Identification of molecular targets for therapy and prognostic classification of disease are the goals of this project, which includes functional characterization of potentially relevant genes.

Our strategy is to identify, prioritize, validate and develop genes and gene products that might serve as both prognostic markers and as potential targets for treatment of ovarian malignancy, using a global and systematic approach similar to that used in our early detection work but including a focus on functional characterization of the genes.  The project is consistent with our general strategy for achieving translational research goals, in this case including 1) exploitation of emerging molecular technologies to identify biologically relevant genes as candidate markers of prognosis and targets for therapy, 2) a systematic approach to prioritizing genes for functional characterization, 3) a collaborative approach to evaluating candidate targets that involves investigators from 3 institutions, and 4) use of novel statistical methods to use markers to predict biologic phenotype.  In this project we have progressed through the first phase of the translational research process, are actively engaged in the second phase, and propose to complete the third and fourth within the next 5 years.

Project investigators are making progress towards identifying a set of markers that are associated with resistance of ovarian cancer to standard combination paclitaxel and carboplatin chemotherapy.   Once validated these markers could be used to predict chemoresistance, thereby sparing patients the toxicity and burden of ineffective chemotherapy and assisting in selecting appropriate patients for clinical trials of novel agents.  Ultimately some of these markers may also prove to be useful therapeutic targets.

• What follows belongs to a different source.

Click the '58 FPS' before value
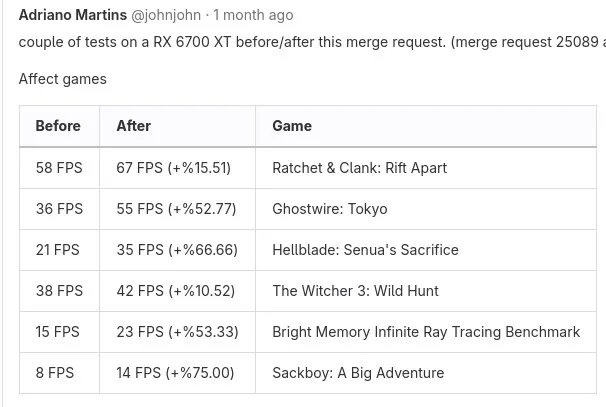The height and width of the screenshot is (407, 606). tap(59, 168)

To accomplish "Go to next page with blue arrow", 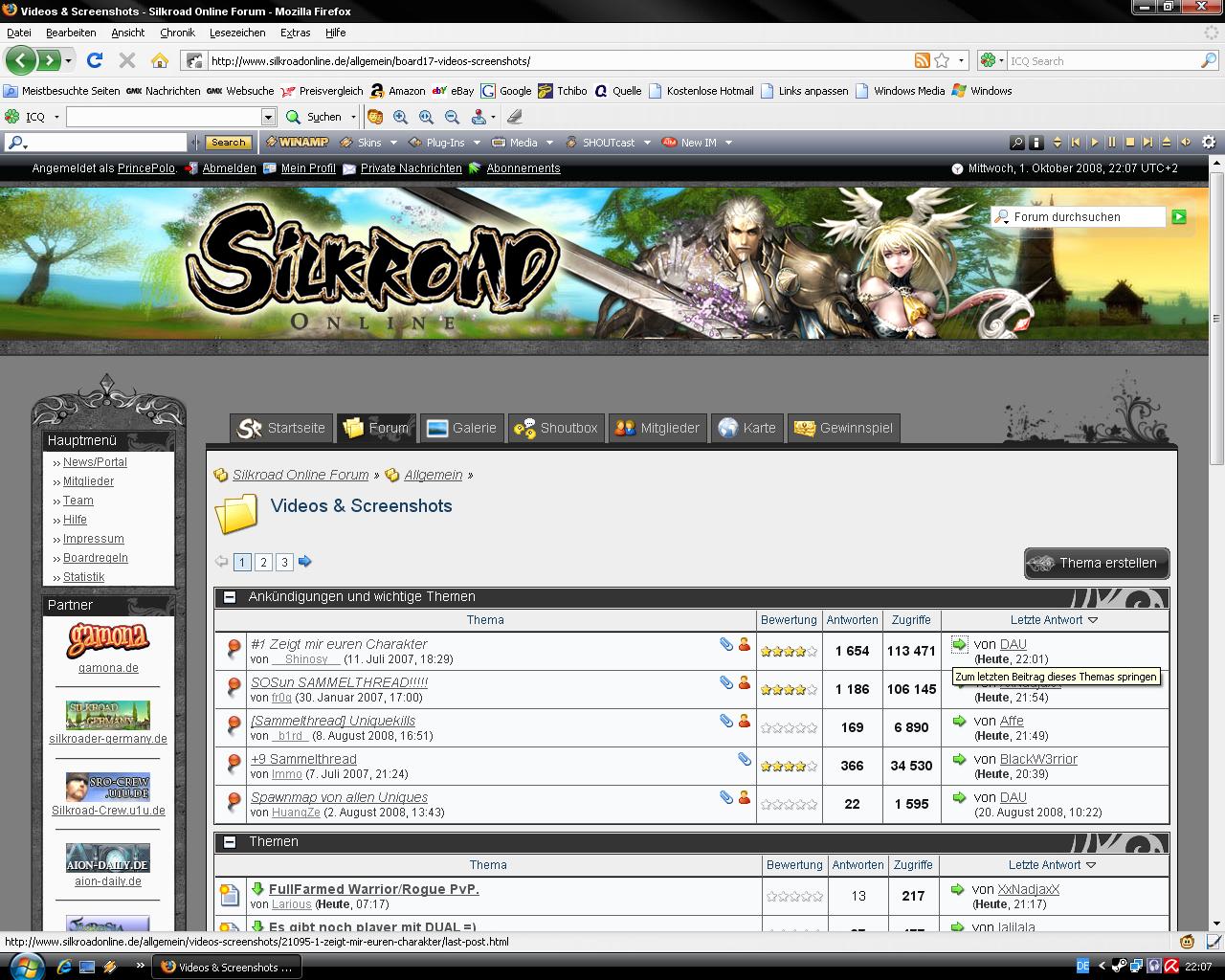I will point(305,562).
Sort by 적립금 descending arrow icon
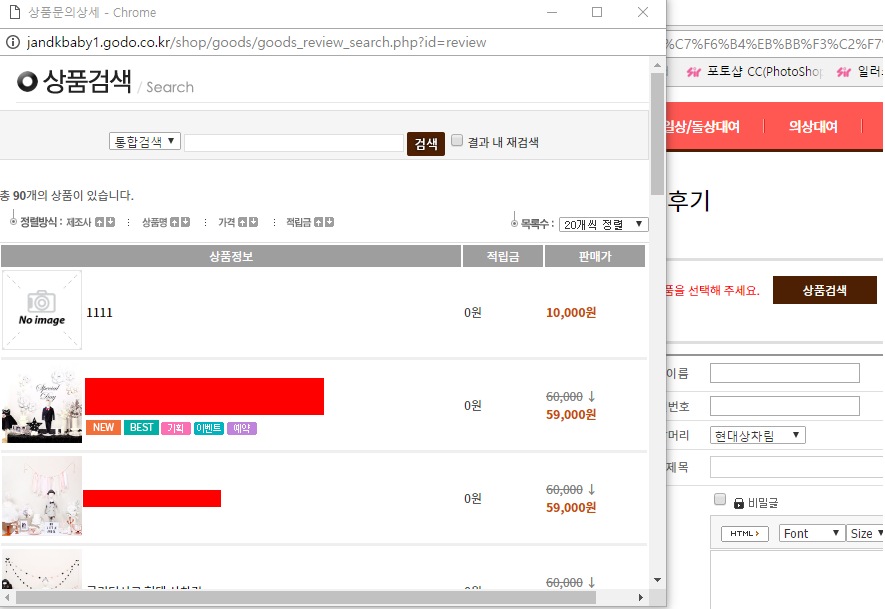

Investigators are working toward confirming their initial findings of an expression profile which predicts therapy responsiveness in a subset of ovarian cancers and generate some of the resources necessary to continue the project into the coming year (to correlate the transcriptome profiles displayed by different ovarian cancers with their clinical /biological behavior).  Investigators also anticipate mass producing a third generation, customized oligo chip.  Included on these chips will be 70-mers to the 260 genes previously identified as differentially expressed in therapy response vs nonresponse cancers and 1000 related genes that either belong to the same “GO” ontology functional category (e.g. DNA repair), are in the same pathway based on existing knowledge from public domains or are binding partners of the genes.  We hypothesize that these related genes may be as good or better markers of therapy responsiveness than the previously identified 260 genes.  We will also include 70 genes whose expression was previously identified to have prognostic significance in a retrospective study in early stage breast cancer and any genes described in the public domain as being related to therapy responsiveness in any cancer type, including OPCML, a gene recently shown to function as a tumor suppressor in epithelial ovarian cancer (Sellar et al. Nat Genet. 2003 Jul;34(3):337-43).  Taken together these  microarrays will include approximately 2500 oligos and should provide a more efficient and cost effective way to characterize expression patterns in a relatively large number of clinical specimens than commercially available oligonucleotide chips.  We will hybridize the arrays using tissue targets generated from 32 chemosensitive and 25 chemoresistant serous tumors containing at least 50% malignant epithelium which are immediately available in our tumor repository.  Data will be analyzed to identify the top ranking differentially expressed genes.